— Work instructions —
Give the lines again, unchanged, starting with the line containing "Strona główna (52, 413)" and ending with the last line of the data below.
________________________
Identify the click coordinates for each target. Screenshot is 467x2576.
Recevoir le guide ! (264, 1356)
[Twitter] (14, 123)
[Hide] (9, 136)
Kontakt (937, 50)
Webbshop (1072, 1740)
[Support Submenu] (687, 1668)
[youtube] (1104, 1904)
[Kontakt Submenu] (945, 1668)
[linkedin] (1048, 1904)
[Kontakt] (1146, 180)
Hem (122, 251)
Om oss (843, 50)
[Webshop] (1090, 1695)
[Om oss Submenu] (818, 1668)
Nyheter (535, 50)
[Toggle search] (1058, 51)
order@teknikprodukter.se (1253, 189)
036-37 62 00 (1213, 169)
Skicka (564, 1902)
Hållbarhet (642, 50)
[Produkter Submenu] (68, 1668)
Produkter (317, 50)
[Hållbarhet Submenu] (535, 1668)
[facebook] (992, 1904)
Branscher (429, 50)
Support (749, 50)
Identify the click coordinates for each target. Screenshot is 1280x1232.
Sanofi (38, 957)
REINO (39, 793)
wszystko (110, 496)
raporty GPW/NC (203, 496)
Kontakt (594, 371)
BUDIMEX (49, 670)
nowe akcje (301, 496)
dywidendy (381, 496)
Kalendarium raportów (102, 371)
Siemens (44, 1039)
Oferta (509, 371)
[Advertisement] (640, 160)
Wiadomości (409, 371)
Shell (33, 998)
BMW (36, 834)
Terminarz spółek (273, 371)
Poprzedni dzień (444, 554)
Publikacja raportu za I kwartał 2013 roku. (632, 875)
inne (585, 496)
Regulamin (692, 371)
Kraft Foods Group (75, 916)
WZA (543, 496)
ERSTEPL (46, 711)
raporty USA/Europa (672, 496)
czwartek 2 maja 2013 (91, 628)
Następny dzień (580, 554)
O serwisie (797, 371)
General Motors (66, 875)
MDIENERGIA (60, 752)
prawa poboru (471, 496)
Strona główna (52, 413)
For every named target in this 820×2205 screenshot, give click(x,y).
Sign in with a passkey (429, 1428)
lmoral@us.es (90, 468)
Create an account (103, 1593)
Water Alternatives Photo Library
________________________
— Answer to this exercise —
Strona główna (52, 413)
For every named target in this 820×2205 screenshot, give click(x,y).
Sign in with a passkey (429, 1428)
lmoral@us.es (90, 468)
Create an account (103, 1593)
Water Alternatives Photo Library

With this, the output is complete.